Parlez-moi d’amour – 11 – ‘Il passa’

Un goûter avec Dieu

En cette terre, en cette terre,
En cette prairie toute pure,
A part tendresse, à part amour,
Pas d’autre grain planté pour nous.

 Rûmi – Cette lumière est mon désir

Reprise d’un conte aux origines inconnues, publié sur ‘Perles d’Orphée’ le 5/01/2015 sous le titre « Un abricot avec Dieu »

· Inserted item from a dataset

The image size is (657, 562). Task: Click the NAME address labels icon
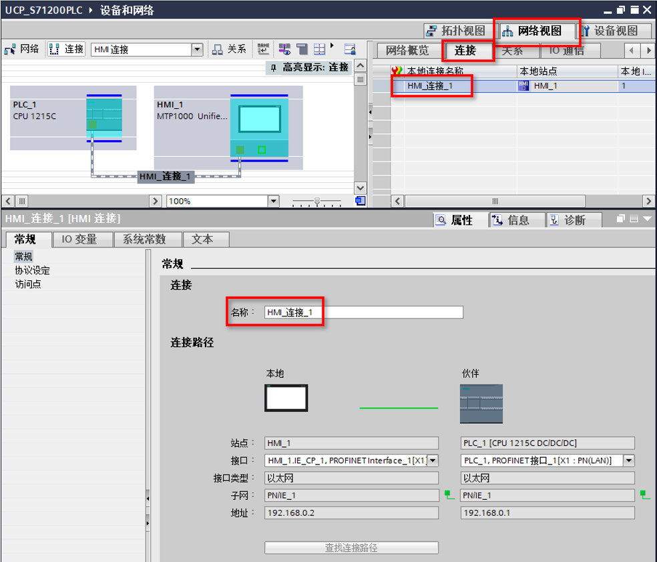(264, 49)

Roland Oudot – 1897-1981 – L’écolier

Ce jeudi-là – à cette époque le jeudi était le jour sans école –, Maxime avait décidé d’aller à la rencontre de Dieu. Tout simplement. Il n’avait aucune idée du chemin qu’il prendrait, ni du temps qu’il lui faudrait pour atteindre son but, mais il pensait fort justement que ce serait grande imprudence de s’engager dans une telle aventure, qui pourrait bien demander une après-midi complète, sans prévoir de quoi tenir. A onze ans, il est vrai, on ne se passe pas facilement de son goûter.
Il vida donc son cartable des livres, cahiers et crayons qui en remplissaient copieusement les compartiments et empocha à leur place deux ou trois barres de chocolat, une poignée d’abricots secs, et quelques petites bouteilles de jus de fruit qu’il trouva à leur place habituelle, dans le réfrigérateur.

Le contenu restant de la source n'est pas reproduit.